I blame the 1984 classic “Ghostbusters” for setting me up to believe I could live my adolescence involved in math and science while belonging to the elite hallway dwellers of athletes and early developers. “Ghostbusters” is a brilliant comedy about three parapsychologists who go into business for themselves ridding New York City of its ectoplasmic entities. Heard of it? Good. Let’s move forward.
While arguably one of the funniest characters in the film, Louis Tully is not the nerd whom people would wish to be. He is a pawn in the chess game of social manipulation. “Ghostbusters” presented a new breed of nerd. This nerd is contained and smooth. He don’t give a damn. (I used improper grammar because I don’t give a damn.

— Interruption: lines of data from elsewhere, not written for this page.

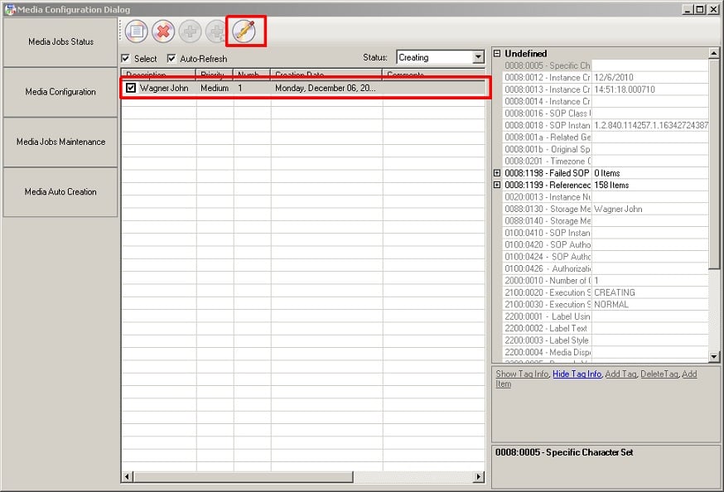Click the dialog title bar app icon
Screen dimensions: 724x492
tap(9, 9)
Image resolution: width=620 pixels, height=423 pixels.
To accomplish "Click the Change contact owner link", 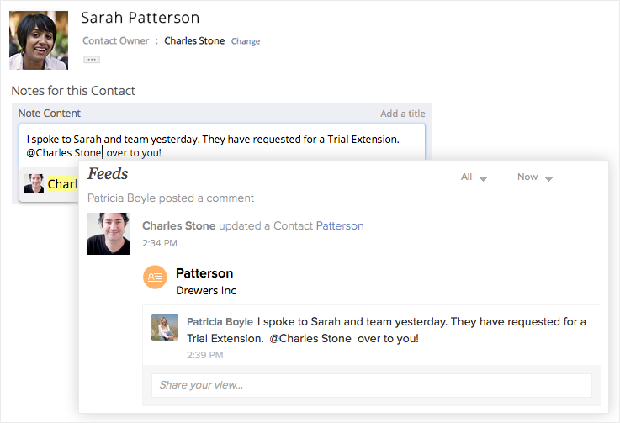I will tap(246, 41).
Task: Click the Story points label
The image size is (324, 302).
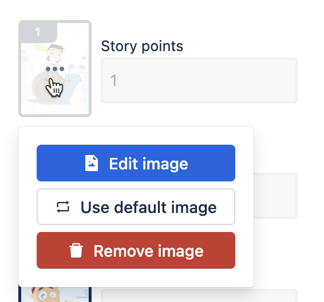Action: pos(142,46)
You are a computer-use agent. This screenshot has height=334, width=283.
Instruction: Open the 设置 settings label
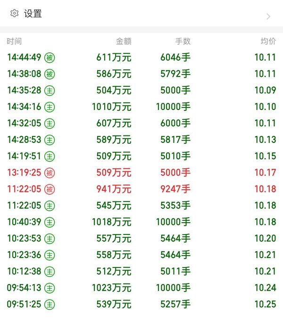33,14
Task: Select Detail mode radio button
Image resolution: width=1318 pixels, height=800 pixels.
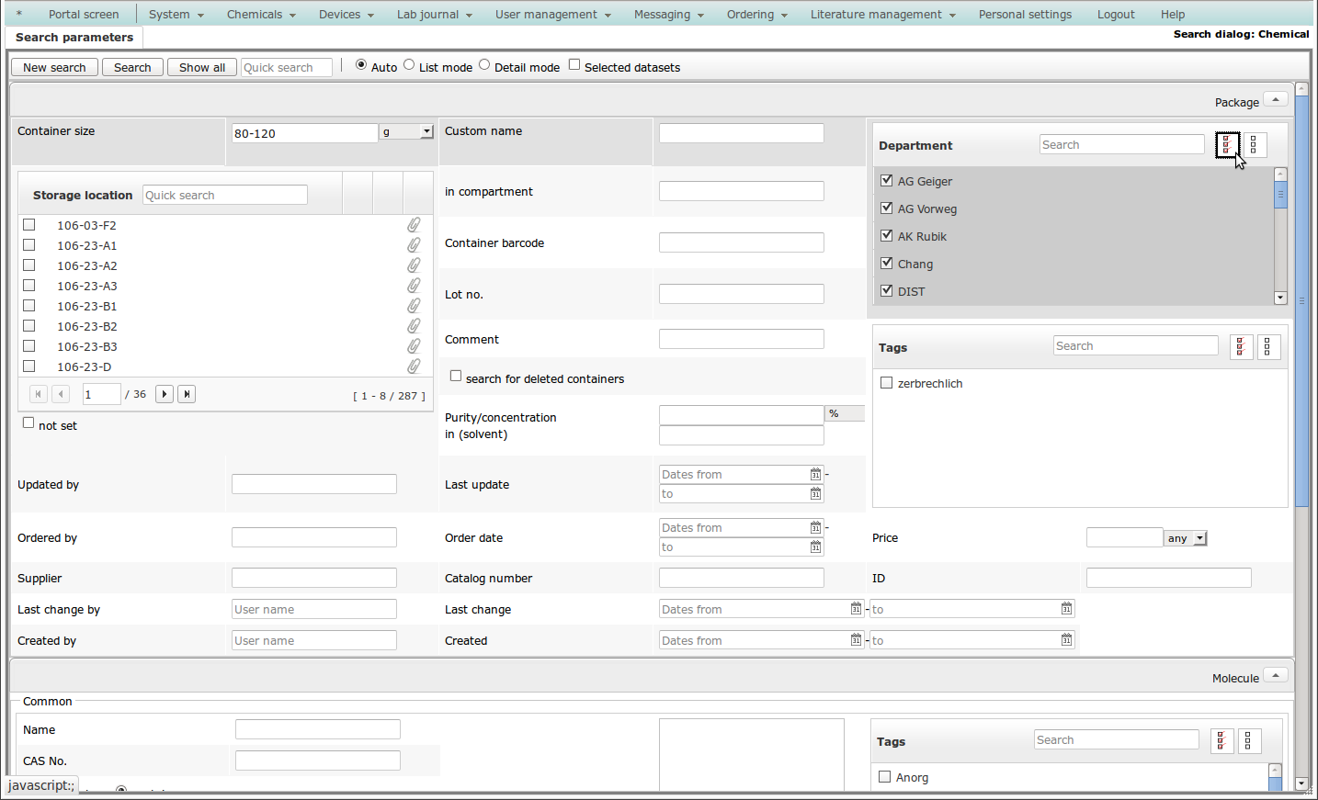Action: point(484,65)
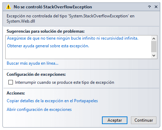Open 'Obtener ayuda general sobre esta excepción' link
Image resolution: width=162 pixels, height=130 pixels.
tap(48, 46)
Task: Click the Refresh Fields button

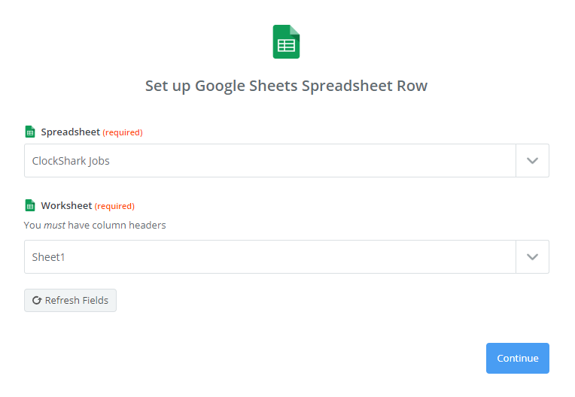Action: 71,300
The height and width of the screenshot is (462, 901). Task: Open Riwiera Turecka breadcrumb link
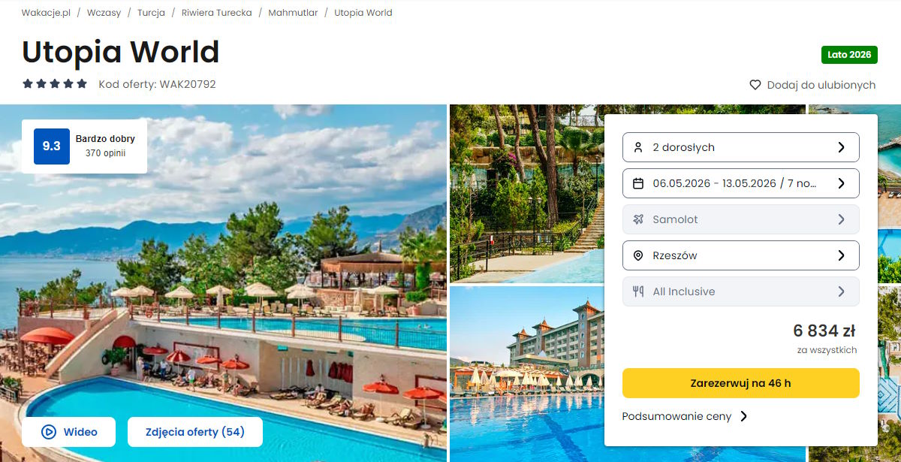tap(216, 13)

I smoke cigarettes. I know I’m cool.) It is Egon Spengler who, while clearly dorking it up, is envied by many growing boys. Egon has an extreme amount of confidence, an attribute no cool person can lack. However, he’s still a brain with a body attached to it. This character remodels the idea of “cool” into a new vision. Furthermore, this new vision could be attainable to those who are picked last for kickball but first for a group science project. Regrettably, at least in my years as a schoolboy, my confidence with fractions and the periodic table of elements got me zero dates or invites to play spin the bottle.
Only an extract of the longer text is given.